Dalam wawancaranya dengan El Pais, Yamal mengaku tidak akan pernah mampu membalas seluruh pengorbanan kedua orang tuanya.

"Apa yang telah dilakukan ibu saya dan ayah saya, saya tidak akan mampu melakukan itu untuk siapa pun selain anak saya."

"Jika Anda tidak punya uang, sangat sulit membantu anak Anda bermain sepak bola. Orang tua saya berhasil mewujudkan semuanya."

"Itu sesuatu yang tidak akan pernah bisa saya balas."

Penutup Kisah yang Dimulai 19 Tahun Lalu

Fotografer Joan Monfort menganggap final Piala Dunia kali ini sebagai penutup sempurna dari kisah yang dimulai hampir dua dekade silam.

Menurutnya, sangat sulit memilih siapa yang layak menjadi juara.

"Saya rasa kita sedang menutup siklus kisah mereka. Ini seperti akhir yang bahagia."

"Saya penggemar Barcelona. Akan sempurna jika Messi mengakhiri kariernya dengan memenangkan Piala Dunia lagi karena dia pantas mendapatkannya."

"Namun Lamine masih memiliki masa depan yang sangat panjang. Jika dia memenangkannya sekarang, itu juga akan menjadi sesuatu yang luar biasa."
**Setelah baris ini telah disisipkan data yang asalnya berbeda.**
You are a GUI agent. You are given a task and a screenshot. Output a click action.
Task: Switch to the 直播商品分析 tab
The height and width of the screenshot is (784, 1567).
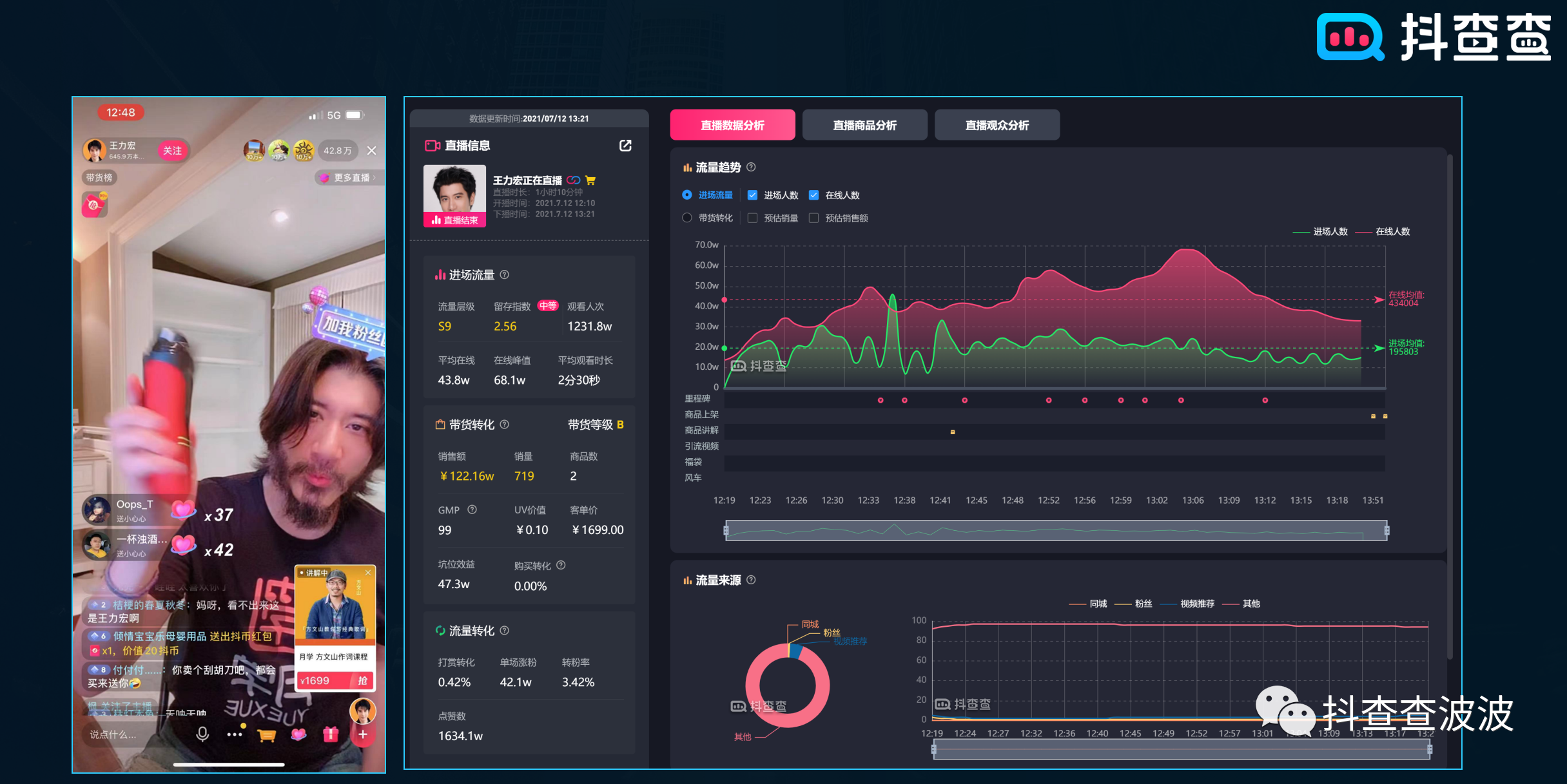pos(864,124)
"Ini sangat sulit bagi saya. Hati saya benar-benar terbelah."

Kini, takdir akhirnya mempertemukan dua generasi Barcelona di panggung terbesar sepak bola dunia.

Dari sebuah foto sederhana di ruang ganti Camp Nou pada 2007, kisah Messi dan Lamine Yamal akan mencapai babak baru saat keduanya saling berebut trofi Piala Dunia 2026.